Perché questa percezione sbagliata della realtà? Forse il sistema di tv e giornali ha qualche responsabilità nel dare per approvata una legge che ancora non esiste. A sostenerlo è Roberto Natale, presidente della Federazione nazionale della stampa: “Come sistema dell’informazione abbiamo accettato una torsione, una riduzione del significato del termine sicurezza ai soli problemi legati all’immigrazione, marginalizzando, quasi occultando la questione della sicurezza, della criminalità organizzata. Nella comune accezione giornalistica i problemi venivano e continuano a venire dall’immigrazione. Così abbiamo lasciato che l’incitamento all’odio razziale traboccasse”.

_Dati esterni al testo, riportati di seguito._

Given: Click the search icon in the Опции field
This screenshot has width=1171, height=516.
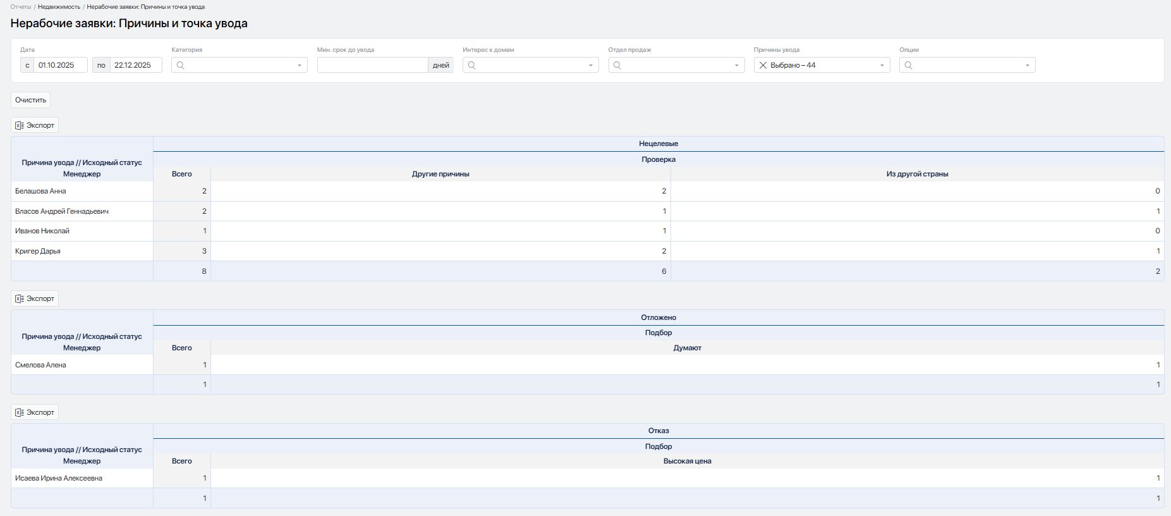Looking at the screenshot, I should click(908, 65).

È probabile che il dl 733/bis questa settimana venga definitivamente approvato, ma non ci si può rassegnare alla deriva razzista e xenofoba che attraversa il nostro paese. A chiederlo sono in molti. Tra questi don Luigi Ciotti, portavoce nazionale di Libera: “Quando viene messa a rischio la dignità delle persone e quando viene umiliato e soffocato un progetto di giustizia noi tutti abbiamo il dovere di parlare, di fare, di offrire il nostro contributo alla crescita della legalità. Nella Chiesa siamo chiamati a portare la testimonianza cristiana, ma anche la responsabilità civile”. Conclude don Ciotti: “Nessuno dovrebbe dimenticare che il fondamento della legge è la persona umana e che le leggi devono rispondere ai bisogni delle persone umane. Di tutte le persone, non solo di alcune”.